The third meeting of our graduate diversity & ethics class went by quickly. I broke the students into small groups of 5-6 to discuss ethical considerations of competition and mutual aid in two contexts: academic research and graduate studies – students took part in two 15min discussions – one for each context, using the following questions as a guide:
- When is mutual aid beneficial?
- When is mutual aid detrimental?
- When is competition beneficial?
- When is competition detrimental?
- Can mutual aid result in ethical violations?
- How can ethical violations be avoided in the practice of mutual aid?
- Can competition result in ethical violations?
- How can ethical violations be avoided in the practice of competition?
After the two discussions, we had some class-wide discussion which I hoped to use as a consolidation of ideas. If anything, it was very interesting to see the contrast between the small group comments and the larger conversation. I hovered over the small-group discussions and got a sampling of the student conversations which seemed quite balanced (equal time spent on discussing mutual aid and competition) whereas the focus ended up on competition in the class-wide comments.

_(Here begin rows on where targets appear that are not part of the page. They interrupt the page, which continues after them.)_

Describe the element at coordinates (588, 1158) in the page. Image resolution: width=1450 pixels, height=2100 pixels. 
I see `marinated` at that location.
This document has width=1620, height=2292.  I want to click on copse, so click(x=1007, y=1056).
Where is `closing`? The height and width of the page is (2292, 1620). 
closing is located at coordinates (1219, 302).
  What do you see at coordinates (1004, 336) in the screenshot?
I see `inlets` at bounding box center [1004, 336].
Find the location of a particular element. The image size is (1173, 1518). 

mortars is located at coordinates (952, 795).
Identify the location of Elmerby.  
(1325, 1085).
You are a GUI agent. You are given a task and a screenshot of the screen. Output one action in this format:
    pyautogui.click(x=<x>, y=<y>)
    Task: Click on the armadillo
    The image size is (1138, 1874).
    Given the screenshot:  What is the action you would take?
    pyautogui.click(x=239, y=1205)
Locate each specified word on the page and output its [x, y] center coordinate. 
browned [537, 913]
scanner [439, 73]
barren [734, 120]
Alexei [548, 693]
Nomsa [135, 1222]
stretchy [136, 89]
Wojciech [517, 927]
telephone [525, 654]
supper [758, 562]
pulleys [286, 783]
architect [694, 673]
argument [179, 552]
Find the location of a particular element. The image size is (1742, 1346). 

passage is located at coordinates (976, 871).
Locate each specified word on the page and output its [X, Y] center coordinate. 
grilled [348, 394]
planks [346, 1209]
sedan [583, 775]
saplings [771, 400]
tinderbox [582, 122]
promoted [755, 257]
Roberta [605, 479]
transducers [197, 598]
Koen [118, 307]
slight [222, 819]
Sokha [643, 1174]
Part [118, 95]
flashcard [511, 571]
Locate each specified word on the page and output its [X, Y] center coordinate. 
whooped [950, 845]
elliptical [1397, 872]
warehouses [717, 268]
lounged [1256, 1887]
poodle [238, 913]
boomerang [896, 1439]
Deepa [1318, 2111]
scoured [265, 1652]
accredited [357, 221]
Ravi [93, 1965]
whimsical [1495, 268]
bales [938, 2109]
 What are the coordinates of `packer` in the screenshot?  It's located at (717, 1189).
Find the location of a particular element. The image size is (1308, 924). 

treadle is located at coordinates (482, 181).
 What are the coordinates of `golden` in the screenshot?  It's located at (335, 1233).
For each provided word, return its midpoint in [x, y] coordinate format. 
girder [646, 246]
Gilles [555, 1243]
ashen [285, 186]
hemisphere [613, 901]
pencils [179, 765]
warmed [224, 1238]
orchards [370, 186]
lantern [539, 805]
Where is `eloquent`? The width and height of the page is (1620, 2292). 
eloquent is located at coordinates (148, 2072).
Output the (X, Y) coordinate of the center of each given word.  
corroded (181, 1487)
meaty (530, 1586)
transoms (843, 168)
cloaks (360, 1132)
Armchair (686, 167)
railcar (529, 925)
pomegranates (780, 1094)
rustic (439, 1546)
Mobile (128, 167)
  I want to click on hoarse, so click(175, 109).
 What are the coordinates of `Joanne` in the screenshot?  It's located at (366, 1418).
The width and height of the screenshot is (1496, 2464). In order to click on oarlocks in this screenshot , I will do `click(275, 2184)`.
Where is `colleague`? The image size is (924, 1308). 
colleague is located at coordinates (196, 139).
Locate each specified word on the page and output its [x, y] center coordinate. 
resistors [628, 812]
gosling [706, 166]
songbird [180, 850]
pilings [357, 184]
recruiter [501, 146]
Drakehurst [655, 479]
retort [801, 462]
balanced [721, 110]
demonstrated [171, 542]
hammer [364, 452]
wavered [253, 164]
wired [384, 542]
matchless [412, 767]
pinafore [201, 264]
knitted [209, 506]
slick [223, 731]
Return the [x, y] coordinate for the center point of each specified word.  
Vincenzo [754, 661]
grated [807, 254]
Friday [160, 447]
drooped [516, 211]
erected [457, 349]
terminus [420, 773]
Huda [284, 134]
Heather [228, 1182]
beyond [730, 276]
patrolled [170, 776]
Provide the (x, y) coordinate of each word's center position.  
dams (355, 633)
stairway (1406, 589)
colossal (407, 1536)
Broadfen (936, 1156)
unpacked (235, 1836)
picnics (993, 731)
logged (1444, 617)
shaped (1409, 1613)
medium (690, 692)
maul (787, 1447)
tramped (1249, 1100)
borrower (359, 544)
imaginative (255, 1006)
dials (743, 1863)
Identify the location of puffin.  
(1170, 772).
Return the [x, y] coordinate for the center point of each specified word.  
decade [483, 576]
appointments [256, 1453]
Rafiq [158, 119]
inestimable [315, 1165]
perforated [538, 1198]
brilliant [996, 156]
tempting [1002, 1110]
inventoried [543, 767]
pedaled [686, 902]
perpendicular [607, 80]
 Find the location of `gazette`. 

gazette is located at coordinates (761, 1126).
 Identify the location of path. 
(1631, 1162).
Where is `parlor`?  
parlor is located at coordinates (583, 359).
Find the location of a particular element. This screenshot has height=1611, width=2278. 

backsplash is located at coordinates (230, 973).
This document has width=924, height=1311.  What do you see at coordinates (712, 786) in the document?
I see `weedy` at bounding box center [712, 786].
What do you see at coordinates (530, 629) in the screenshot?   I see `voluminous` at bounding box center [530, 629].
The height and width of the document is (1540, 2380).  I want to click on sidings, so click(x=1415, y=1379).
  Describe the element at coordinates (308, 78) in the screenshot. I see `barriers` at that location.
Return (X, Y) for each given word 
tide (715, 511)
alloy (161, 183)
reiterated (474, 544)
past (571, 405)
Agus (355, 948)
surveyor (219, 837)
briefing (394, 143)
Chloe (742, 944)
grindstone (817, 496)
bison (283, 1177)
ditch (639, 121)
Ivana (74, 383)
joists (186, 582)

I’m not going to take too much meaning from this, because I think I could improve my skills as a facilitator. It also seemed to me that a majority of the students actively participated in the small-group discussions, whereas only a few voices were heard during the class-wide comments (and those voiced were male dominated). I’m not sure that I could perfectly facilitate a conversation along those lines, but I think I will seek out other ways to summarize small-group discussions to the larger group that may equalize the presentation of ideas. Here the summaries were more for my own interest, since every student participated in the same discussions (and this won’t be the case in future classes). In retrospect, it might be interesting to break this conversation in two: small group discussions on competition vs. mutual aid as a student and a panel (by those more experienced in academic research than incoming graduate students are likely to be) to discuss the same idea in the context of academic research.
I had intended to talk more practically about department testing and qualifying exam requirements in the context of when “cheating” is not allowed and when collaboration is expected or encouraged, but 50 minutes goes by quickly. I would also like to have more input from my colleagues on this point, because my understanding of the expectations may not be as representative as I think. I did ask the students to listen to Computer or Human? to spur a discussion about when is your work considered your own, which would have been interesting …
The first short assignment was also due, in which I asked students for a contemporary example of discrimination resulting from research, development or technology in ECE or CS, with a paragraph each summarizing the discrimination that occurred (or is occurring) and their reaction to this discrimination. There were a number of examples of gender and age discrimination in the tech sector, with heartfelt consideration of the negative impacts. There were a few articles with an international perspective on gender discrimination, with an example of some very explicit gender discrimination, including about a law in Iran that provides more seats to men to major in engineering than woman. There were a few examples of technological development resulting in discrimination, for example in the ‘gig economy’ which can result in worse labor rights for low-income workers. Overall, it provided an interesting sampling of discrimination and student perspectives thereon. I’ll be asking for a similar submission at the end of quarter, but will reword the ask to push the students a little further.